== INPUT FOR THIS TASK ==
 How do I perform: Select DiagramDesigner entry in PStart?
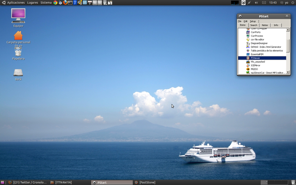[259, 43]
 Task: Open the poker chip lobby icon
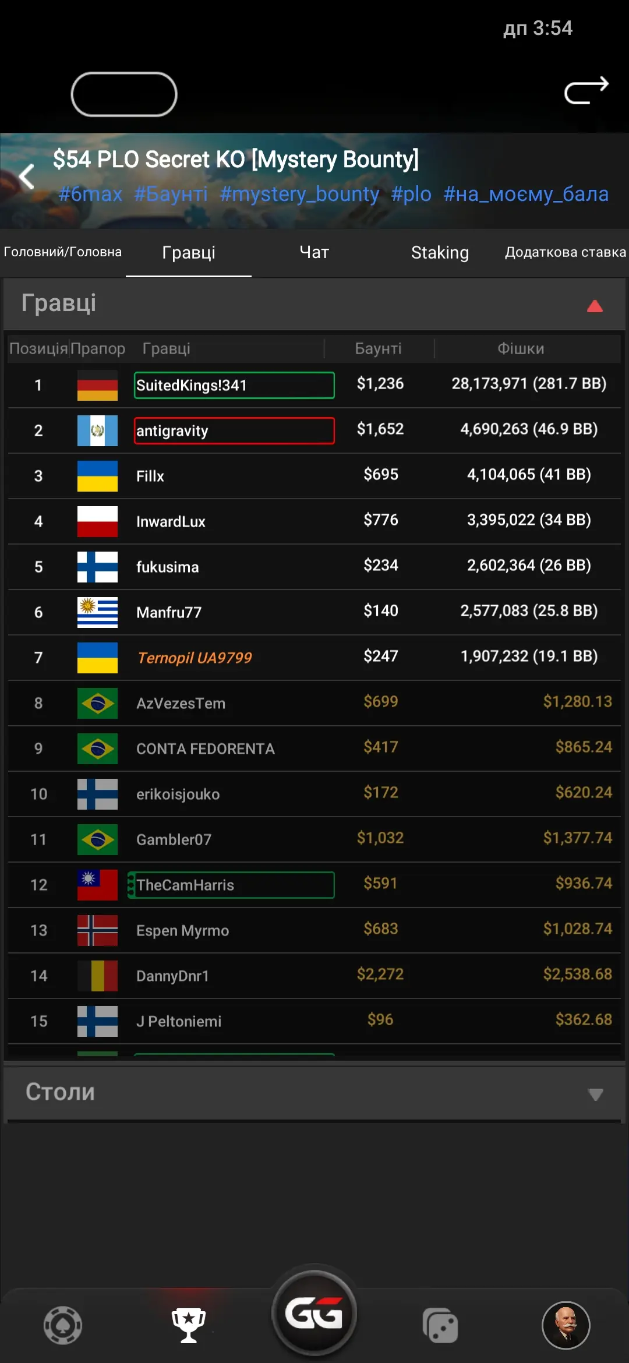click(63, 1325)
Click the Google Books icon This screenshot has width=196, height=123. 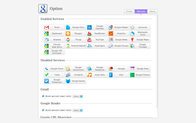(x=68, y=81)
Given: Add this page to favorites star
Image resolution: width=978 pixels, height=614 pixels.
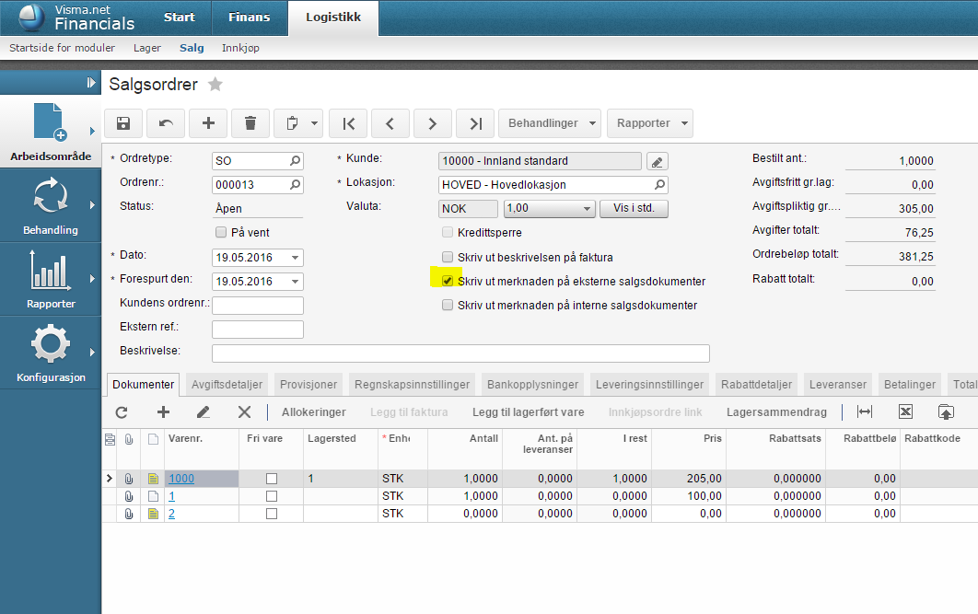Looking at the screenshot, I should (x=215, y=85).
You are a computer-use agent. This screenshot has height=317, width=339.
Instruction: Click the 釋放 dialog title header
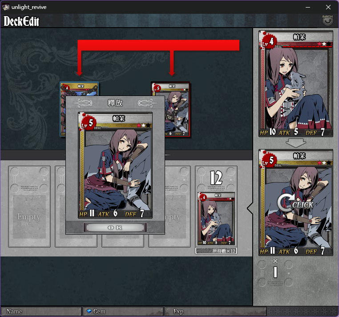tap(115, 103)
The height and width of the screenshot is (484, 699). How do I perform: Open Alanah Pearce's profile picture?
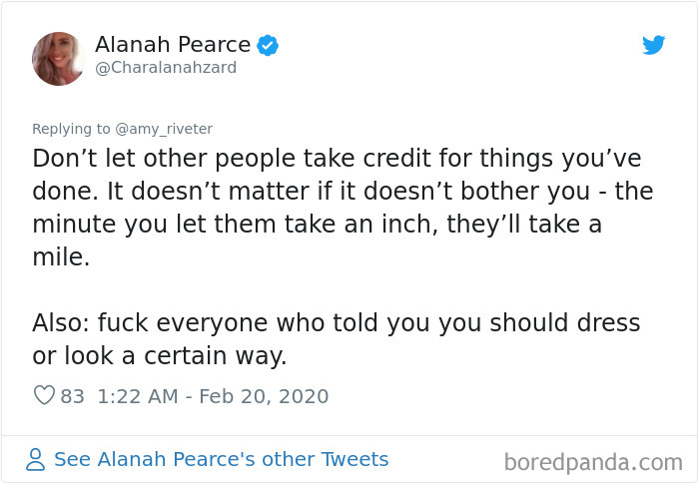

== EXERCISE ==
Repeat the lines of the records verbatim, starting at the line containing "Given: Add this page to favorites star" and stopping after the final line. Images stay out.

== EXERCISE OUTPUT ==
Given: Add this page to favorites star
Image resolution: width=978 pixels, height=614 pixels.
Looking at the screenshot, I should (x=215, y=85).
You are a computer-use agent. This screenshot has height=317, width=339.
Instruction: Click the 釋放 dialog title header
tap(115, 103)
The height and width of the screenshot is (484, 699). How do I perform: Open Alanah Pearce's profile picture?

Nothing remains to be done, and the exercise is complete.